As in the matter of general compensatory damages, the assessing of punitive damages is wholly subjective. There are no objective standards by which the monetary amount can be calculated. The concept of punitive damages rests upon a presumed public policy, to punish a wrongdoer for his act and to deter others from acting in similar fashion. Miller v. Schnitzer, 78 Nev. 301, 371 P.2d 824 (1962). Ideally the punitive allowance should be in an amount that would promote the public interest without financially annihilating the defendant. By way of limitation the award must not be given under the influence of passion or prejudice (NRCP 59(a); see Miller v. Schnitzer, supra), and the wrongdoer may be punished, but not destroyed.

Evidence was received relevant to the financial status of the *453appellants. Although there is some dispute between the parties over the appellants’ net worth, it is obvious that they would not be financially ruined by the award even if we accept their contention that the net worth of Centex Corporation at the time of trial was only $28,142,188.

The appellants have pointed to nothing that was said or done by Judge Waters and we have found nothing that would indicate that he was biased or prejudiced against the appellants, and it does not appear that the award of punitive damages was given under the influence of passion or prejudice. As in the matter of an award of general compensatory damages, the mere fact that the punitive award is large is not conclusive that it is the result of passion or prejudice. Schatz v. Devitte, 75 Nev. 124, 335 P.2d 783 (1959); Wells, Inc. v. Shoemake, 64 Nev. 57, 177 P.2d 451 (1947); Burch v. Southern Pacific, 32 Nev. 75, 104 P. 225 (1909); Forrester v. S.P. Co., 36 Nev. 247, 134 P. 753 (1913); Christensen v. Floriston P. Co., 29 Nev. 552, 92 P. 210 (1907). Nonetheless, the trial court must reevaluate the amount of the punitive damages to be awarded not only in the light of any ultimate adjustment which may be made in the amount of general compensatory damages, but also in light of the order entered by Judge Wilkes in the case of Lyon County v. Nevada Cement Co., Lyon County No. 5132 (1970), which authorized the appellants to operate Kiln No. 2 for a period of six months without abatement.
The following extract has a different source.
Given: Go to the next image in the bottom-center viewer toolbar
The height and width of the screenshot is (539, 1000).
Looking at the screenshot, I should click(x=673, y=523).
This case is remanded to the trial court for a redetermination of general compensatory damages for discomfort and annoyance and for a redetermination of the amount of punitive damages. The redeterminations may be made on the record as it stands with whatever assistance the trial court desires from counsel for the parties. The judgment of $40,298.32 for special damages is affirmed.

Mowbray, Gunderson, and Zenoff, JJ., concur.

NRS 42.010: “In an action for the breach of an obligation not arising from contract, where the defendant has been guilty of oppression, fraud or malice, expressed or implied, the plaintiff, in addition to the actual damages, may recover damages for the sake or example and by way of punishing the defendant.”

In his conclusions of law, Judge Waters said:

“6. That continuing to operate Kiln Number 2 without secondary filtration for a period of 19 months with full knowledge that for each barrel of cement produced, 9 lbs. of cement dust would be spewed out into the atmosphere over the neighbors of defendants, constitutes oppression.

“7. That such acts were done with wanton disregard for the rights and properties of others and constitutes legal malice and express malice.”